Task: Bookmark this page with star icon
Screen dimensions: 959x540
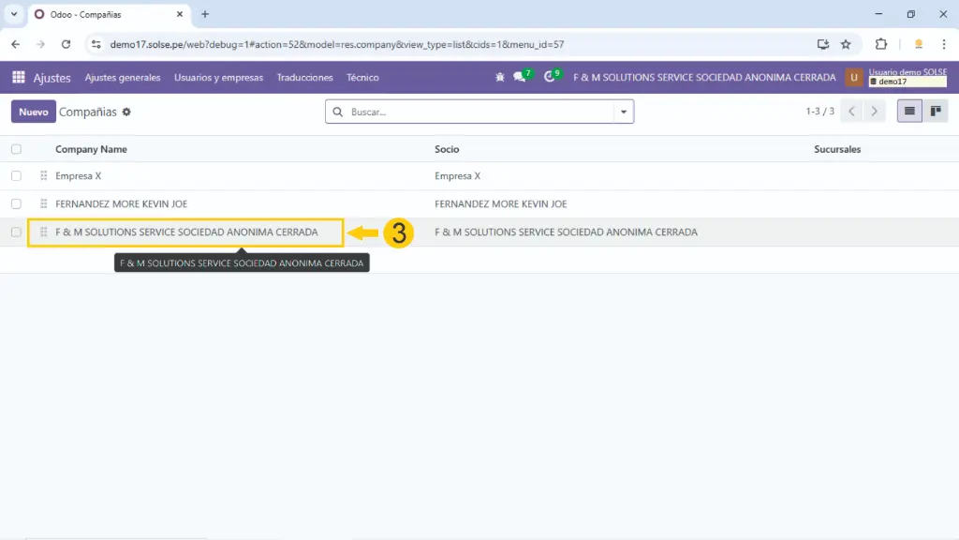Action: coord(846,44)
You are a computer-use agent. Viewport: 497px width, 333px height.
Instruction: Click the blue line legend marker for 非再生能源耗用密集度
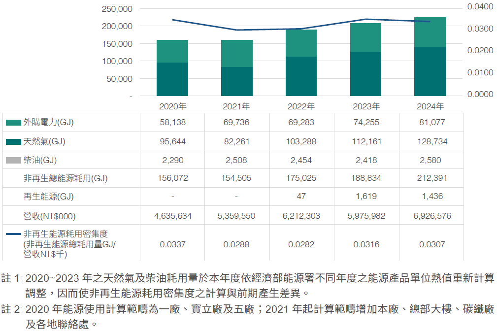(13, 233)
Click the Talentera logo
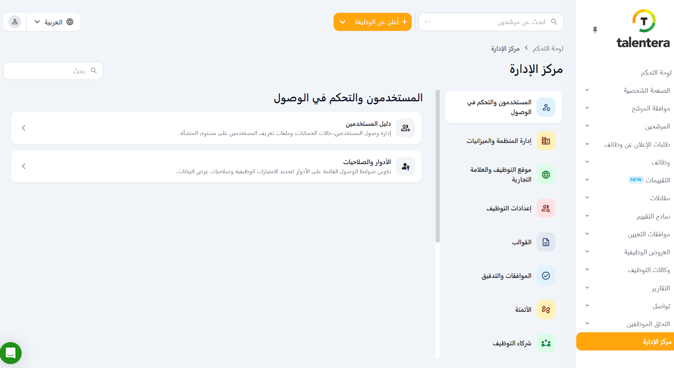This screenshot has width=674, height=368. pos(643,29)
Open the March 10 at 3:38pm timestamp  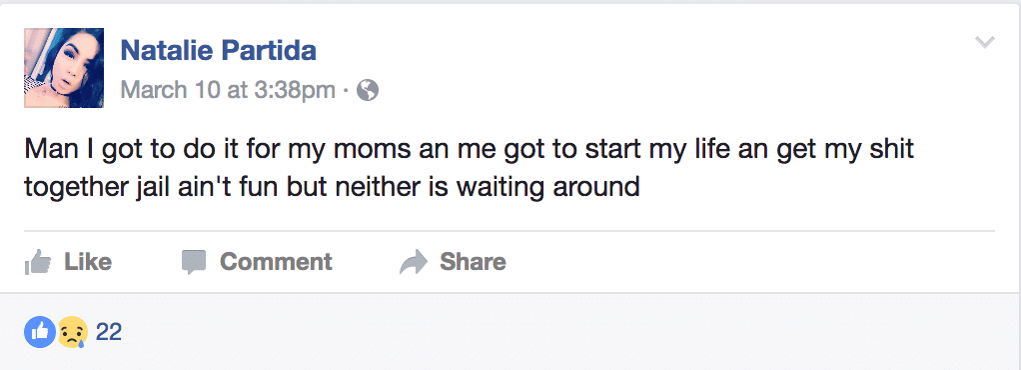pyautogui.click(x=228, y=90)
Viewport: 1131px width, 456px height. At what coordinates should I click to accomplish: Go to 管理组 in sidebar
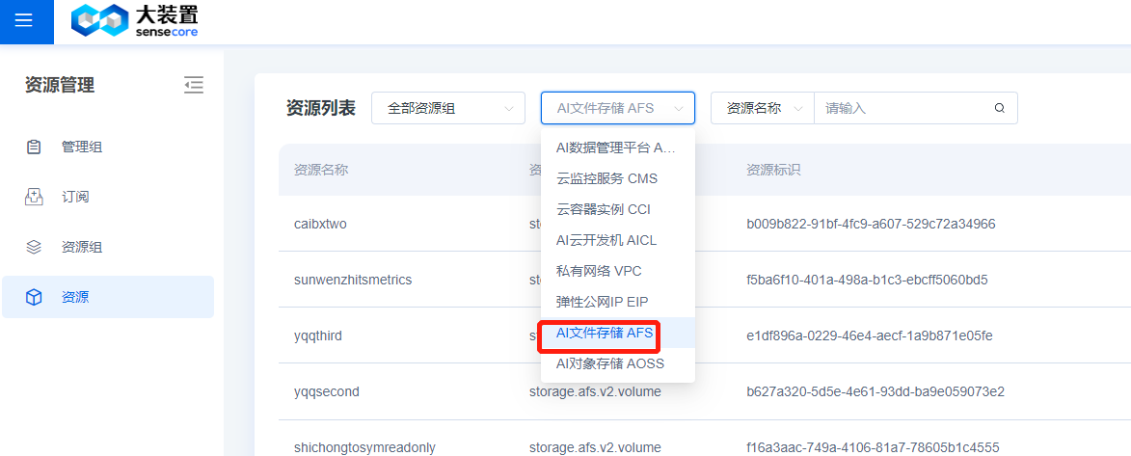pos(82,148)
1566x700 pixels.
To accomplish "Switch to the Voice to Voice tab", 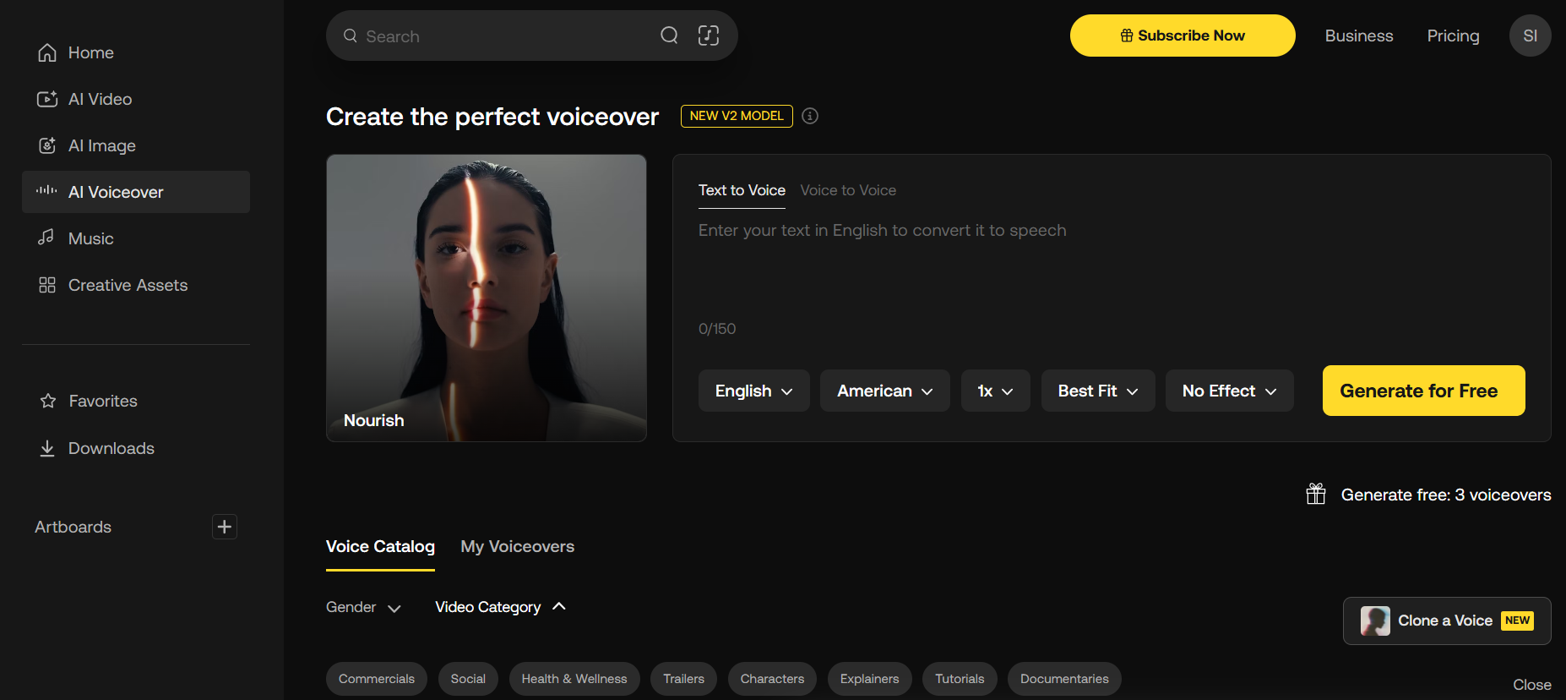I will coord(848,190).
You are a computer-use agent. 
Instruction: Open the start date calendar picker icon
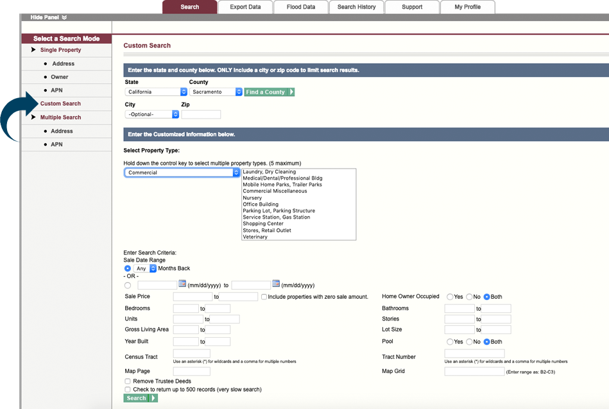coord(182,284)
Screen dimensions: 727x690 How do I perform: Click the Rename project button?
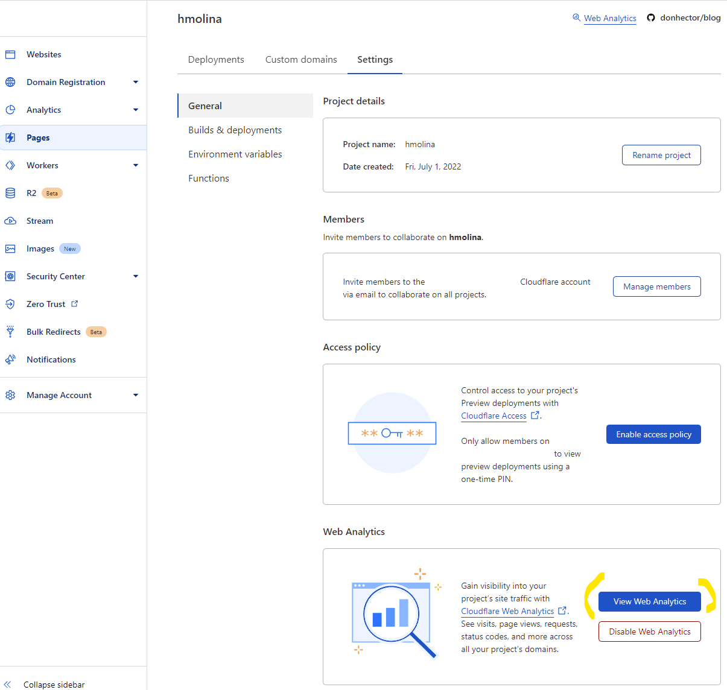(x=661, y=155)
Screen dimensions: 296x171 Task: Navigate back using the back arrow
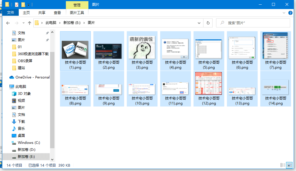(8, 23)
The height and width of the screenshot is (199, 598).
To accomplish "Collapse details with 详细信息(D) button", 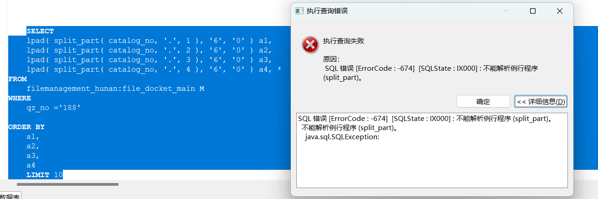I will pyautogui.click(x=541, y=101).
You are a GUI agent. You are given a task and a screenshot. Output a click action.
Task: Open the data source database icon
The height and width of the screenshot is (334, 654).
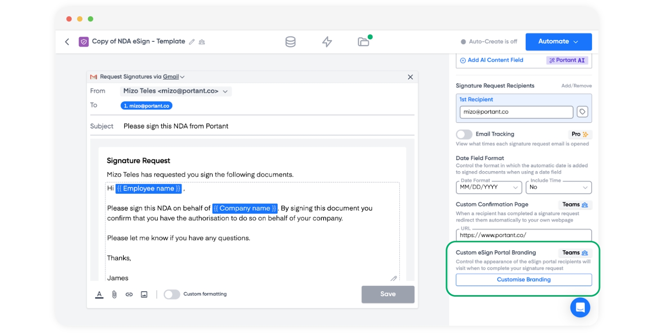[x=290, y=42]
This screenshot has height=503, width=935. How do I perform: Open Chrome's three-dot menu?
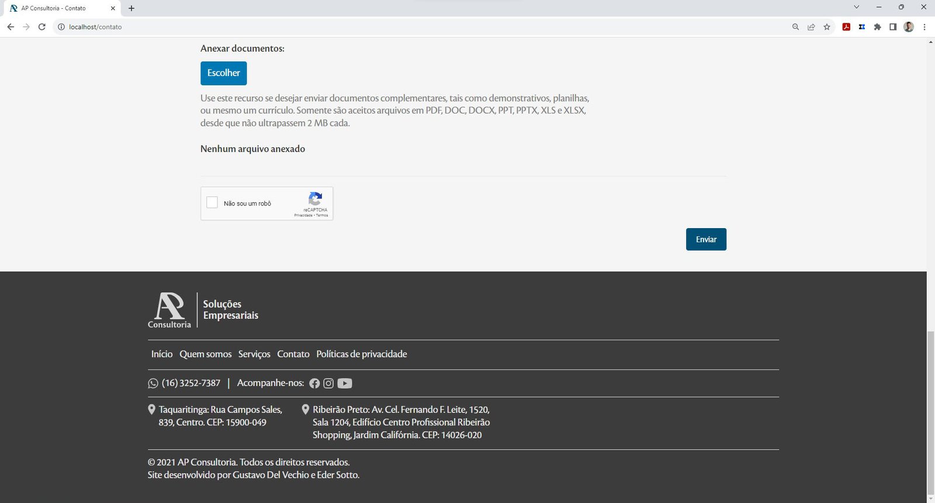coord(924,27)
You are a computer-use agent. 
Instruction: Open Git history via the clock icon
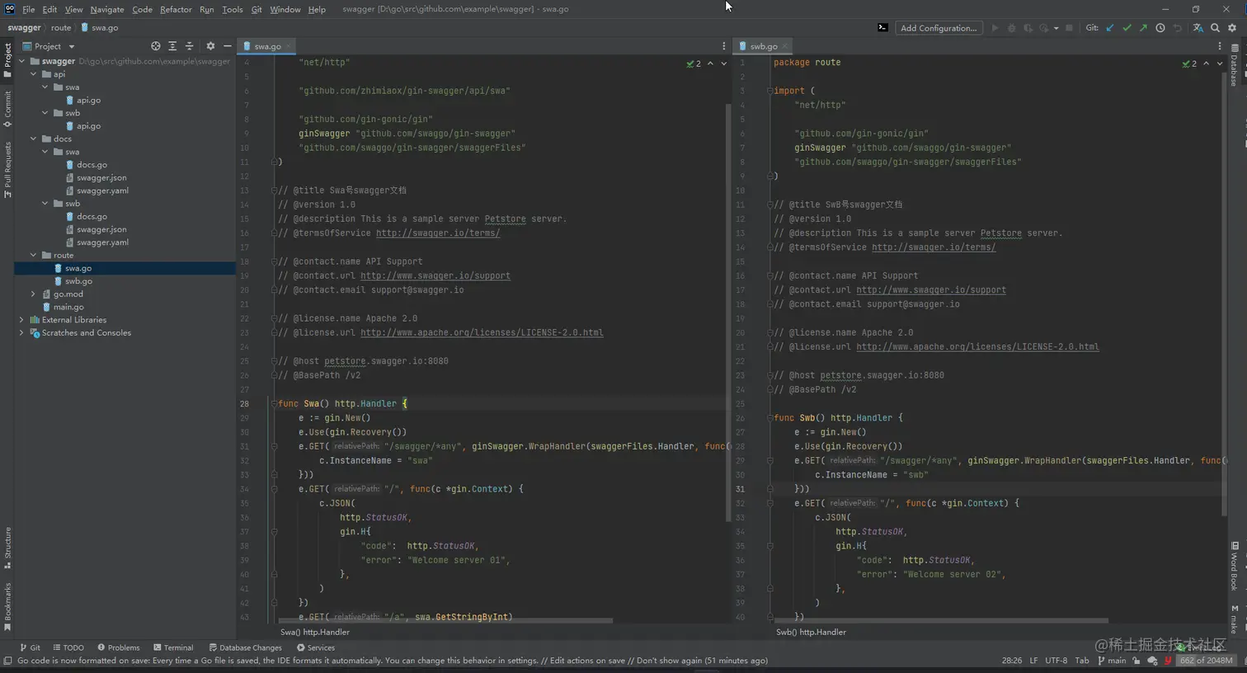pos(1160,28)
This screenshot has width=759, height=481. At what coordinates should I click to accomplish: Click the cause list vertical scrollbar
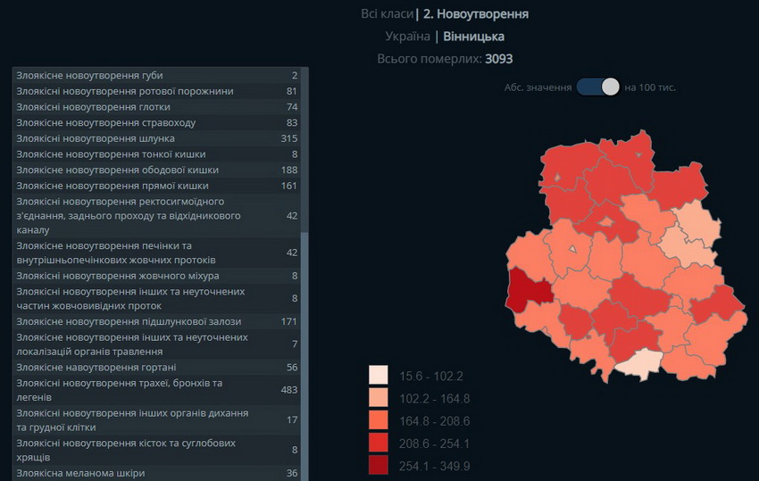click(304, 268)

|---|

## Task statement
Leave out the pictures, and write out exactly the lines from the one containing "This screenshot has width=759, height=481." through the last line of the listing, both included.

## Solution to this task
This screenshot has width=759, height=481. At what coordinates should I click to accomplish: Click the cause list vertical scrollbar
click(304, 268)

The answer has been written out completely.